### Provided entries

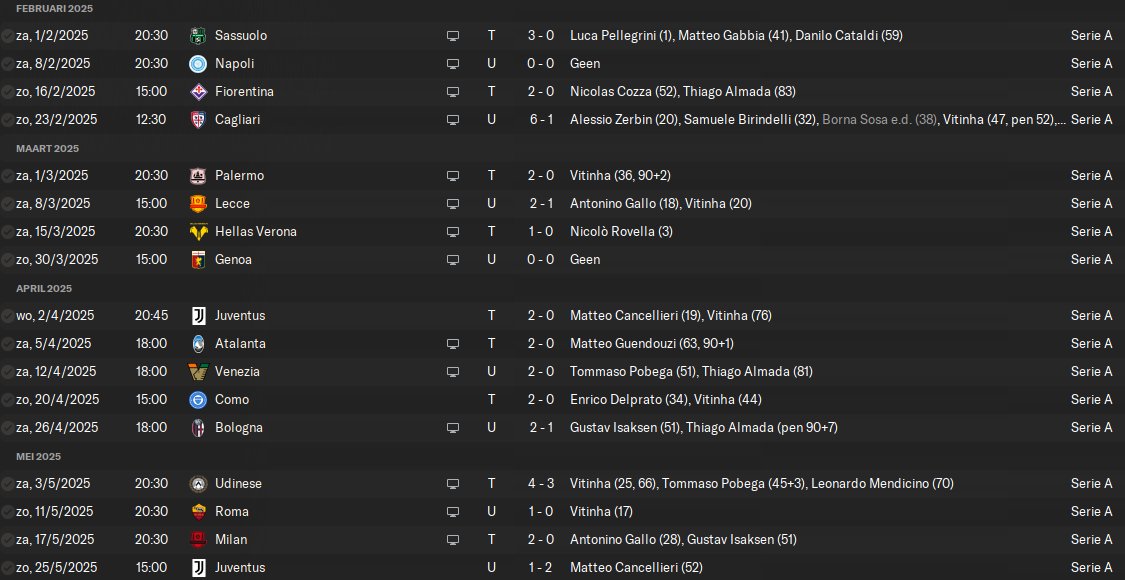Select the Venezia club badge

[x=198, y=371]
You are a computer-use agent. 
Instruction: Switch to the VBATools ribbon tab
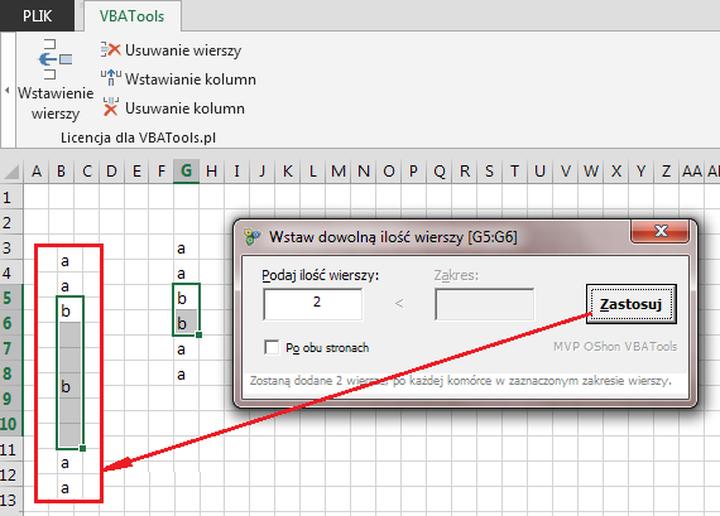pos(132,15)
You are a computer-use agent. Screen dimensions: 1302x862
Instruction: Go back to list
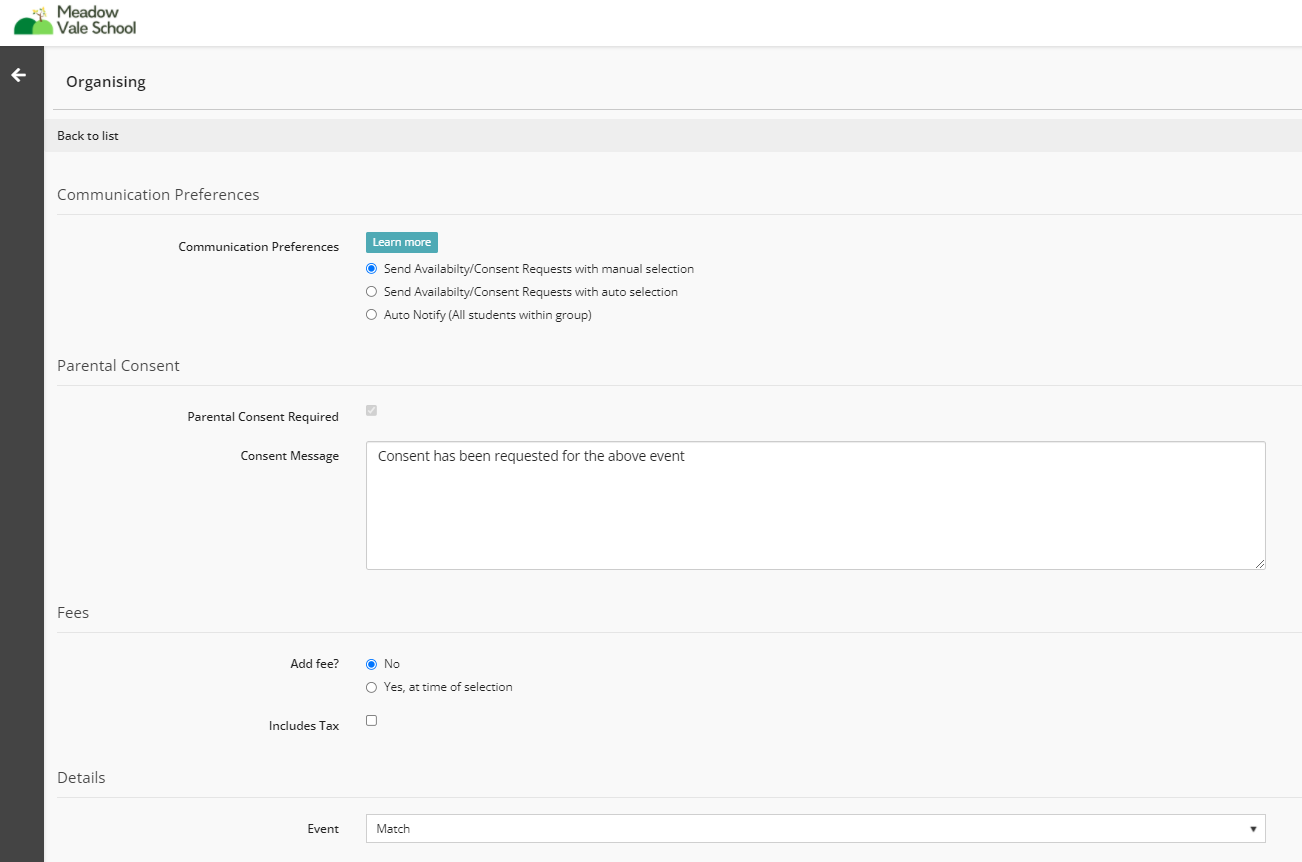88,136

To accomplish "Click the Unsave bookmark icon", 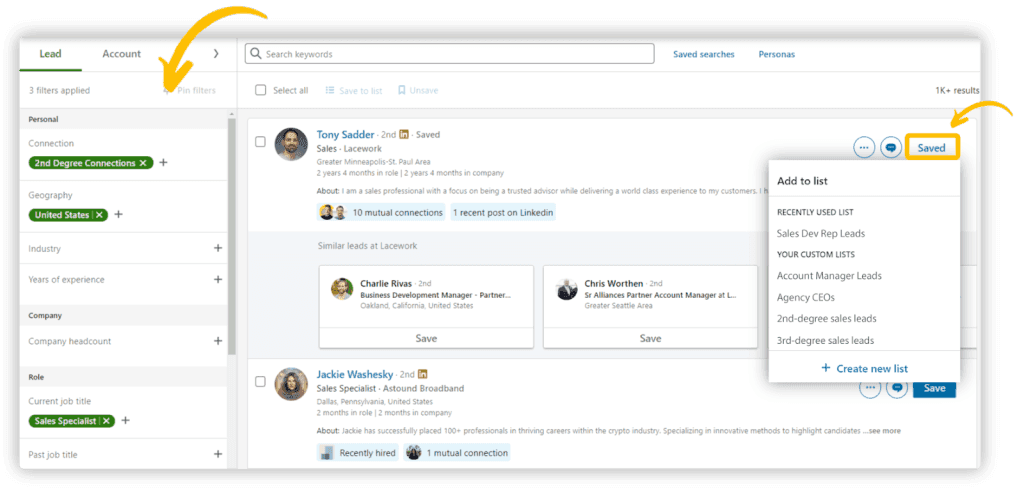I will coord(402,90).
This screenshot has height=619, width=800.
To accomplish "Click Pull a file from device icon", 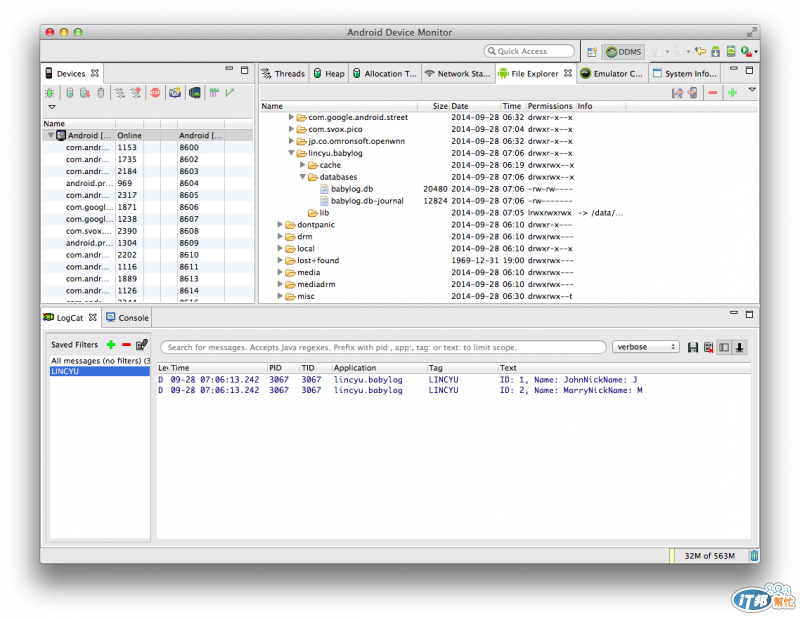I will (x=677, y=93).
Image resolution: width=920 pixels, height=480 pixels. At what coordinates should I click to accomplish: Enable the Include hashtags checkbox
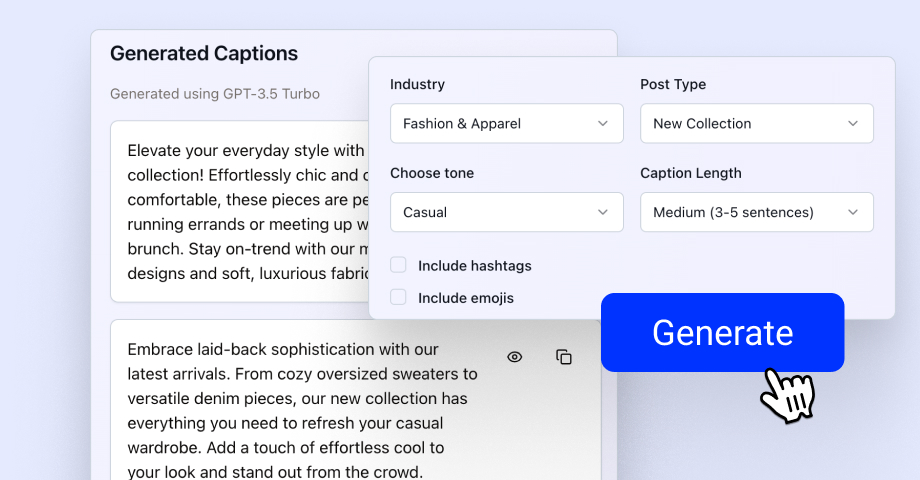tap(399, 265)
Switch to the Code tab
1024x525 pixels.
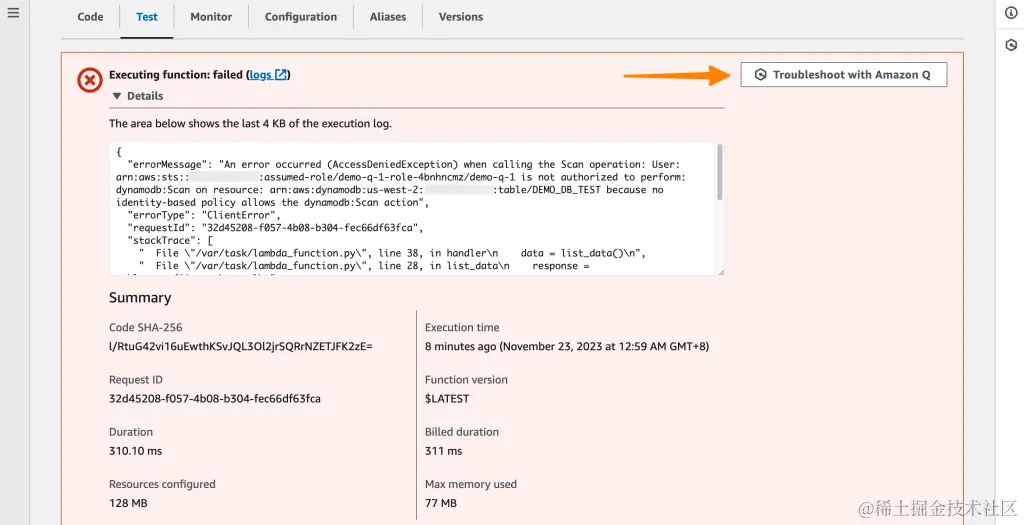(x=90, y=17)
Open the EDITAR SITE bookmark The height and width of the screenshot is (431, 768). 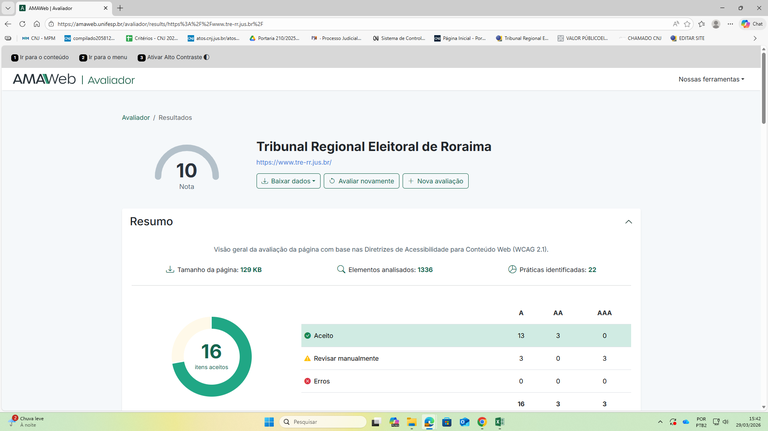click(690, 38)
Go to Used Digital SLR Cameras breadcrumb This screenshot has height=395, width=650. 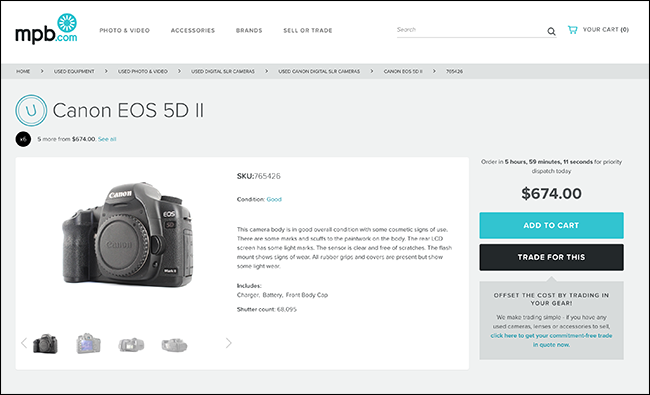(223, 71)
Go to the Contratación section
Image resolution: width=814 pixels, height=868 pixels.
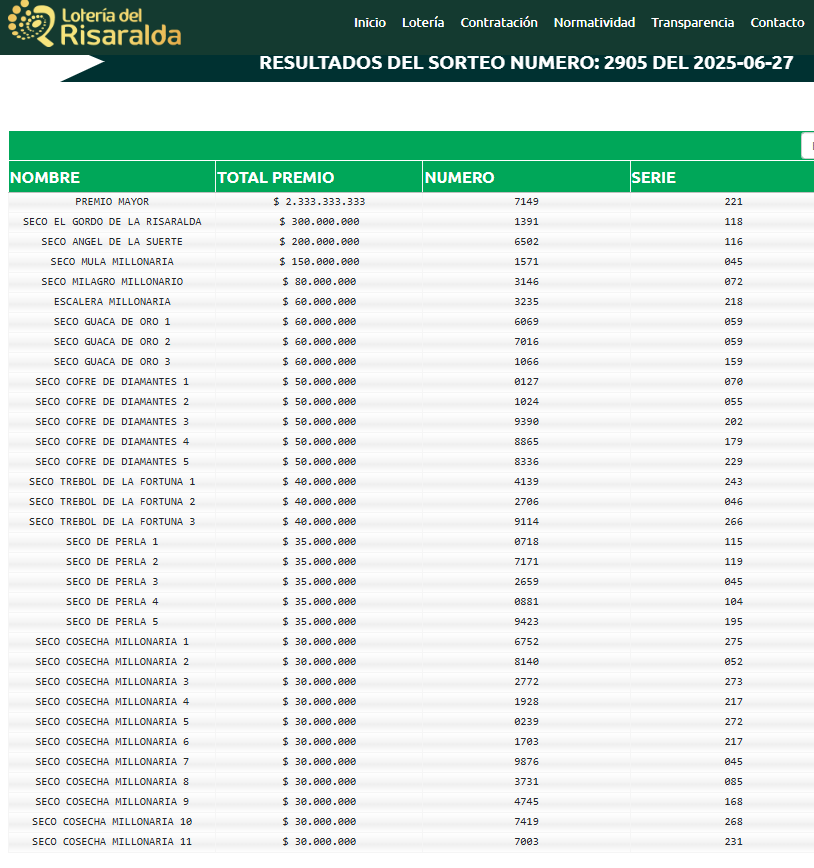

### What to produce
Check each line of the listing above, and copy it if it contains the word "agent".

### Reply
You are a computer-use agent. 
You are a computer-use agent. Screen dimensions: 1302x862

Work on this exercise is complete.